Oropharyngeal cancer is usually related to the human papilloma virus, which is thought to be behind 70% of oropharyngeal cancers in the United States, as per reports from the Centers for Disease Control and Prevention. Every year in the United States, around 3,500 new cases of HPV-associated oropharyngeal cancers are diagnosed in women and around 15,500 in men.

According to the study results, it was noted that the number of patients undergoing transoral robotic surgery for early-stage oropharyngeal cancer considerably increased from 18.3% in 2010 to 35.5% in 2015 following approval of the surgery for that cancer by the U.S. Food and Drug Administration in 2009.

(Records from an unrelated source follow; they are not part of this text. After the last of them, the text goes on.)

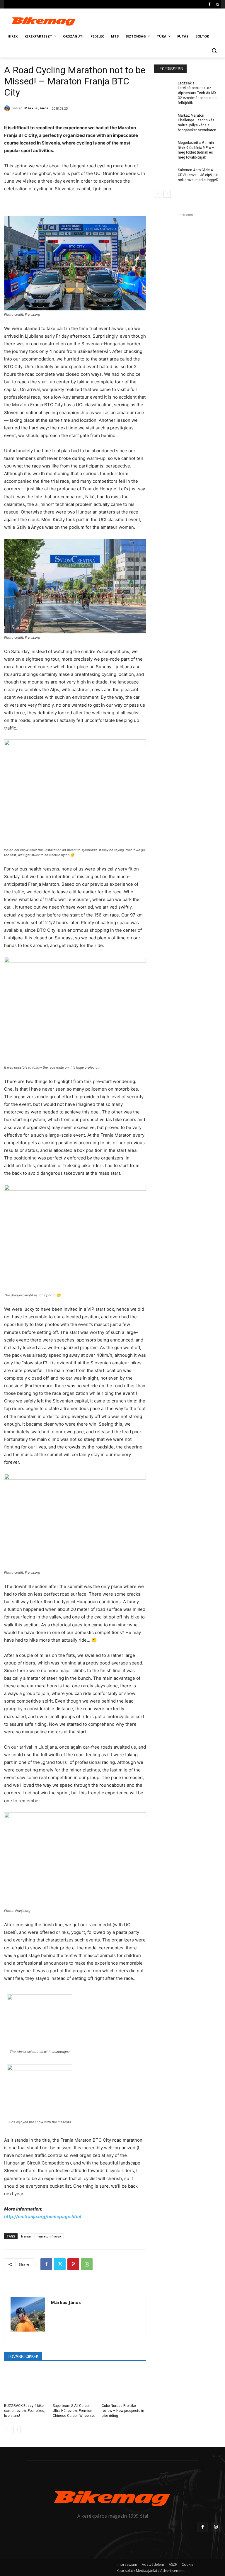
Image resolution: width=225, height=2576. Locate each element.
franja (26, 2236)
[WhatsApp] (87, 2264)
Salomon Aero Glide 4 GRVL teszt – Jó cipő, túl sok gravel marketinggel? (198, 175)
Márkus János (36, 108)
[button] (214, 50)
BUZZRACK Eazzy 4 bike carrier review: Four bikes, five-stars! (24, 2411)
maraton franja (49, 2236)
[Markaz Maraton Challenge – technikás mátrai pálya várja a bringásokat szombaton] (164, 120)
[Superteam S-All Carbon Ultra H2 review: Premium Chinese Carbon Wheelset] (75, 2384)
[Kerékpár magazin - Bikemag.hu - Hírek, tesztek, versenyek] (44, 21)
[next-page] (17, 2429)
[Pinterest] (73, 2264)
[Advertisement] (152, 20)
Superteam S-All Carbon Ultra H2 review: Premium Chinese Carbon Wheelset (74, 2411)
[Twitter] (60, 2264)
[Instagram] (217, 4)
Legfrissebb (170, 69)
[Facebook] (209, 4)
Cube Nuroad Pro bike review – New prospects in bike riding (123, 2411)
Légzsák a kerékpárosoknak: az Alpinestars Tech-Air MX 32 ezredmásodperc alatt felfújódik (198, 93)
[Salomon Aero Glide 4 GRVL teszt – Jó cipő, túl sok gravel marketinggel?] (164, 175)
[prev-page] (7, 2429)
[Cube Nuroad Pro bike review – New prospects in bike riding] (124, 2384)
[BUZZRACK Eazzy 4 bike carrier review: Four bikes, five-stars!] (26, 2384)
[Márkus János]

Also, the number of facilities carrying out transoral robotic surgery in the same period increased by more than two times, from 6.3% to 13.9%.

The countrywide increase in transoral robotic surgery for oropharyngeal cancer in the United States inspired the investigators to evaluate if the theoretical advantages of robotic surgery for oropharyngeal cancer patients offer outcomes that are equivalent to or better than the traditional treatments for that cancer type and others.

Besides the higher overall survival rates, the team identified that robotic surgery resulted in lower rates of positive surgical margins—12.5%—in comparison with a rate of 20.3% for non-robotic surgery in patients who have oropharyngeal cancer.

Positive surgical margins relate to cancer cells that continue to be at the edge of the tissue that has been eliminated surgically. Moreover, robotic surgery was related to the reduced use of postoperative chemoradiation, at 28.6%, in comparison with 35.7% for patients who had undergone non-robotic surgery.

Our purpose in doing this study was to see how this new technology, which has never been tested in a randomized, controlled trial, has influenced patterns of treatment and outcomes since its FDA approval. There is a learning curve with any new surgical technique, and new ones don't always translate into equal or improved outcomes.

Zachary S. Zumsteg, MD, Assistant Professor, Radiation Oncology, Cedars-Sinai Medical Center

Describing the findings of the study as “hypothesis-generating,” the team believes it will promote future randomized and controlled clinical trials.

Meanwhile, it’s reassuring to our patients that their survival rate is the same if not better with robotic surgery and they have the potential for a better quality of life.

Anthony T. Nguyen, MD, PhD, Study Lead Author, Department of Radiation Oncology, Cedars-Sinai Medical Center

The research was financially supported by Cedars-Sinai Cancer.